Zea is a genus of flowering plants in the grass family. The best-known species is Z. mays (variously called maize, corn, or Indian corn), one of the most important crops for human societies throughout much of the world. The four wild species are commonly known as teosintes and are native to Mesoamerica.
Zea is derived from the Greek name (ζειά) for another cereal grain (possibly spelt).
The five accepted species names in the genus are:
Zea mays is further divided into four subspecies: Z. m. huehuetenangensis, Z. m. mexicana, Z. m. parviglumis (Balsas teosinte, the ancestor of maize), and Z. m. mays. The first three subspecies are teosintes; the last is maize, or corn, the only domesticated taxon in the genus Zea.
The genus is divided into two sections: Luxuriantes, with Z. diploperennis, Z. luxurians, Z. nicaraguensis, Z. perennis; and Zea with Z. mays. The former section is typified by dark-staining knobs made up of heterochromatin that are terminal on most chromosome arms, while most subspecies of section Zea may have none to three knobs between each chromosome end and the centromere and very few terminal knobs (except Z. m. huehuetenangensis, which has many large terminal knobs).

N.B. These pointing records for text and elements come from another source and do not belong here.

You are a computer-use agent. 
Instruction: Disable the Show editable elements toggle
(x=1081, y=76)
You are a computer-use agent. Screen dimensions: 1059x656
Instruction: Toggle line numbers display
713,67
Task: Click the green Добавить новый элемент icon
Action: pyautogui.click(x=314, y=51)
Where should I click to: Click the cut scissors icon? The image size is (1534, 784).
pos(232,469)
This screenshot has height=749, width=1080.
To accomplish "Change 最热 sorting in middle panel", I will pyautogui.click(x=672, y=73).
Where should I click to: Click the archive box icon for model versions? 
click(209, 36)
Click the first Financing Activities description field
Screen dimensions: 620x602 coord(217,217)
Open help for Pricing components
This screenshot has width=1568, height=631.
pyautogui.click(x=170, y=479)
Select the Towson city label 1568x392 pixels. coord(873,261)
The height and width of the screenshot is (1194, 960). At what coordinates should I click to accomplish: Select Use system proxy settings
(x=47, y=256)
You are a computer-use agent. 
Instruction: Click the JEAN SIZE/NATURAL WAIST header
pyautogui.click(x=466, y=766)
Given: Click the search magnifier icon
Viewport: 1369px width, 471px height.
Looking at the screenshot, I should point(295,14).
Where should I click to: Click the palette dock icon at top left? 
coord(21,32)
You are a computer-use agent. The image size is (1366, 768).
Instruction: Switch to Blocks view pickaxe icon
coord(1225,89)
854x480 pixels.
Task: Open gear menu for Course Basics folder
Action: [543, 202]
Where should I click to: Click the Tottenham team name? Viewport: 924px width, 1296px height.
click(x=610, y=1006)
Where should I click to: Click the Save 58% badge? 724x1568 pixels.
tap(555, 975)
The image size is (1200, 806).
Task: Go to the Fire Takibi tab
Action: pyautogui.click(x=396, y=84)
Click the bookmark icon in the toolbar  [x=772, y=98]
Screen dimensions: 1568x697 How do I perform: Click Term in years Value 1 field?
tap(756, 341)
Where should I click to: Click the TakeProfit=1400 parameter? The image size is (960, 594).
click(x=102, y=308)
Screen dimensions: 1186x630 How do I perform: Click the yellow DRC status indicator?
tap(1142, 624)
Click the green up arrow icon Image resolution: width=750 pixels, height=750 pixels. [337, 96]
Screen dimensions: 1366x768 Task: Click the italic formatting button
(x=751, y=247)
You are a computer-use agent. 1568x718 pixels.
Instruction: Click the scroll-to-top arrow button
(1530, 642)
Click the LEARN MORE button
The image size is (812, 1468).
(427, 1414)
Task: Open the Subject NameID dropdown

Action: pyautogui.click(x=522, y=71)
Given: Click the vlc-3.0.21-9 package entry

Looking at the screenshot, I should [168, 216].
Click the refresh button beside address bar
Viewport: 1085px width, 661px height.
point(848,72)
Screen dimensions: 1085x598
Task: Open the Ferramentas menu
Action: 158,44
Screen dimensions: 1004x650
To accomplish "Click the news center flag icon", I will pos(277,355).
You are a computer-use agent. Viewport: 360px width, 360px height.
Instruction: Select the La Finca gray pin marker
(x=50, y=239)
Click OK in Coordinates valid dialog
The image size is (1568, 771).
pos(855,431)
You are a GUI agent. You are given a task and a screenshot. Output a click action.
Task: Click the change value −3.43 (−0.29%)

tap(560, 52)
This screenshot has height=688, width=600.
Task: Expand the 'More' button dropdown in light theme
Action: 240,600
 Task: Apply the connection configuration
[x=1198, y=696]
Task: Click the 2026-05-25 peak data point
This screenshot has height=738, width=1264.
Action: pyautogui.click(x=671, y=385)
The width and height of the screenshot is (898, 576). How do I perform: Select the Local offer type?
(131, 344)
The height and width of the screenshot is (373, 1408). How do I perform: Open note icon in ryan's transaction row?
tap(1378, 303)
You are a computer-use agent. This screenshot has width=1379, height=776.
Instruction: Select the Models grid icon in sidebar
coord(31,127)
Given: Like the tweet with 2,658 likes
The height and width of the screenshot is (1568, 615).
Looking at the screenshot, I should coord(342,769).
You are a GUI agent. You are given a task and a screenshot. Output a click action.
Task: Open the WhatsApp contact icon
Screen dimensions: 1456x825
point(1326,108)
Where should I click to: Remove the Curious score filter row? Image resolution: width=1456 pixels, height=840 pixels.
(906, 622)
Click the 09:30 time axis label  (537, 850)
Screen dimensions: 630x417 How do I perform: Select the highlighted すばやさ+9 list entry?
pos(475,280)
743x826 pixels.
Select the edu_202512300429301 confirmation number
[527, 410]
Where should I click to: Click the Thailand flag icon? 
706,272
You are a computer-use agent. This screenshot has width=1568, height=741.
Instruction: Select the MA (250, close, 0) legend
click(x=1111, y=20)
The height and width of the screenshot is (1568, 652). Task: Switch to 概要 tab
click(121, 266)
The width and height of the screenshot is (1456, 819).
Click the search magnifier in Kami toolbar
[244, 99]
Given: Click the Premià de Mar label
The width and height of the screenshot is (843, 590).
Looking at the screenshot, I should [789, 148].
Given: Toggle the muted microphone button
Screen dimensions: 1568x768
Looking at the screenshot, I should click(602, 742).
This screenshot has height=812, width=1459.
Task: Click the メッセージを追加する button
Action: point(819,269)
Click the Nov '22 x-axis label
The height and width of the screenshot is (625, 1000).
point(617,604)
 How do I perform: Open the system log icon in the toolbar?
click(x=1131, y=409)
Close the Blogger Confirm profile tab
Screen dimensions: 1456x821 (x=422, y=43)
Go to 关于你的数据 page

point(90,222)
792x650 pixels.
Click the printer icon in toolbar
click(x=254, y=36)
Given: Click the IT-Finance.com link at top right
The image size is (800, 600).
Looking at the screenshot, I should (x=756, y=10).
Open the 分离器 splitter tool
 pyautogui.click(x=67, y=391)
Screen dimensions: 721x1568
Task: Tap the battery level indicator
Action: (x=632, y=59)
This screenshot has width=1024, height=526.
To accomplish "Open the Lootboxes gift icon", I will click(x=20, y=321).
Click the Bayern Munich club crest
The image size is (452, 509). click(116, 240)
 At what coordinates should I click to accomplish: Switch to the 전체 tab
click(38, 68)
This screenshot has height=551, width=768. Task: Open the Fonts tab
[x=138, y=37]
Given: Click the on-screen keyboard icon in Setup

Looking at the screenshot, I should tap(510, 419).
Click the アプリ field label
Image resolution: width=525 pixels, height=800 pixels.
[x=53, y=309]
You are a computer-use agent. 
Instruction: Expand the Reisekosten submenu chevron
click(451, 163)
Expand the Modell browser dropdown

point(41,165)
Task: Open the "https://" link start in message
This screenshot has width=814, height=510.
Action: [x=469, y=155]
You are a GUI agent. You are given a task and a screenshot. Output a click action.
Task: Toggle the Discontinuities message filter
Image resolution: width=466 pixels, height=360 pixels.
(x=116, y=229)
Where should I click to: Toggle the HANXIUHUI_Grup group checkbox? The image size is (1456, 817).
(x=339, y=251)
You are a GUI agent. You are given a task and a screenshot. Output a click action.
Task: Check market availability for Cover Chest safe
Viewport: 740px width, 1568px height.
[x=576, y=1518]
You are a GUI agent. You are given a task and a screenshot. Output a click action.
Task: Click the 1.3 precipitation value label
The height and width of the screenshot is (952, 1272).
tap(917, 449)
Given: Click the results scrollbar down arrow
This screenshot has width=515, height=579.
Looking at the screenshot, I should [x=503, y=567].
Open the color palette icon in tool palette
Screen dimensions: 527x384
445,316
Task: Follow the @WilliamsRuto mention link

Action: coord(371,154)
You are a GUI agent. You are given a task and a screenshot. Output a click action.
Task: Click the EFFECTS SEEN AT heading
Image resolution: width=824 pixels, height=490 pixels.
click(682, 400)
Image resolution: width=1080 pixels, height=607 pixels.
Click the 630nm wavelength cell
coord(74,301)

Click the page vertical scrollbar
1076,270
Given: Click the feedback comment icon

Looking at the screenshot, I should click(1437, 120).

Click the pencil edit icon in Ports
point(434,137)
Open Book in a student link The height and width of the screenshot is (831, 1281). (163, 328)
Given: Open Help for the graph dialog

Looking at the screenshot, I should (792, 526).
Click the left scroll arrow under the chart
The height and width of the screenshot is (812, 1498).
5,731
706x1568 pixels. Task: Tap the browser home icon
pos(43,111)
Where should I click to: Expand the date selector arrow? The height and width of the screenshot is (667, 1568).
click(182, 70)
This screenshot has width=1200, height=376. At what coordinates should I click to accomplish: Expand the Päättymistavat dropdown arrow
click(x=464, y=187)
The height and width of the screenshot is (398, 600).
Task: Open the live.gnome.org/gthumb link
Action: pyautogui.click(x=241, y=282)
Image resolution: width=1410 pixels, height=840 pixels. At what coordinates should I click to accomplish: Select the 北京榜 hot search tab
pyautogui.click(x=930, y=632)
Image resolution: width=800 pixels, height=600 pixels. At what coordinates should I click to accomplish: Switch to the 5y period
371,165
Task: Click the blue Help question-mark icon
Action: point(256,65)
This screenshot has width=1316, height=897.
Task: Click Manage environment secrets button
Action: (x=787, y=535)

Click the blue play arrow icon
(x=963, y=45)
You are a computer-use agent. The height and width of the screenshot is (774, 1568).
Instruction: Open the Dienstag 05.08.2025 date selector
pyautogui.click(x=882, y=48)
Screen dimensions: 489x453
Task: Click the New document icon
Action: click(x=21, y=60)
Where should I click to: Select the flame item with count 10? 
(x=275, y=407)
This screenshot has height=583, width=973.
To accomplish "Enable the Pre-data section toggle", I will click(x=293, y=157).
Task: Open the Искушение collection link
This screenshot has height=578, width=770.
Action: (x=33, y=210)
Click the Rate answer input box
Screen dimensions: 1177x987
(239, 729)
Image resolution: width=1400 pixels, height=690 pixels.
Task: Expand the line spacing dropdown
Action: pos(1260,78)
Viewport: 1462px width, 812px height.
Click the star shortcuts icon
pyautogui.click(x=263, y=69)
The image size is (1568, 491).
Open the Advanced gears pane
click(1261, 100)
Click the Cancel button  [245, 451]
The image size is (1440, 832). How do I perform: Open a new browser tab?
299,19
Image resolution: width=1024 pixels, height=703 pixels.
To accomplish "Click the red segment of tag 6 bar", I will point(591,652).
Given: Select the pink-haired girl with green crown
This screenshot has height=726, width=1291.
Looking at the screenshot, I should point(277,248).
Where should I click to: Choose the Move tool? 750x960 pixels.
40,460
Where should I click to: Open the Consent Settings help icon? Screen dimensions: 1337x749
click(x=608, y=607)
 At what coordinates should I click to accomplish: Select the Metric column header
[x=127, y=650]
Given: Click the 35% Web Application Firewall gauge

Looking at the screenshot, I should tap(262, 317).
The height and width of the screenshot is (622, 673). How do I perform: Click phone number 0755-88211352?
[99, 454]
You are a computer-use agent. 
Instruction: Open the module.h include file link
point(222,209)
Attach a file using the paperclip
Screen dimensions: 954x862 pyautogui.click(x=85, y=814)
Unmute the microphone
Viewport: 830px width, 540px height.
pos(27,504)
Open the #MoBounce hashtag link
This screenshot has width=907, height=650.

Both annual and perennial teosinte species occur. Z. diploperennis and Z. perennis are perennial, while all other species are annual. All species are diploid (n=10) with the exception of Z. perennis, which is tetraploid (n=20). The different species and subspecies of teosinte can be readily distinguished based on morphological, cytogenetic, protein, and DNA differences and on geographic origin. The two perennials are sympatric and very similar and some consider them to be one species. What many consider to be the most puzzling teosinte is Z. m. huehuetenangensis, which combines a morphology rather like Z. m. parviglumis with many terminal chromosome knobs and an isozyme position between the two sections. Considered to be phenotypically the most distinctive, as well as the most threatened, teosinte is Zea nicaraguensis.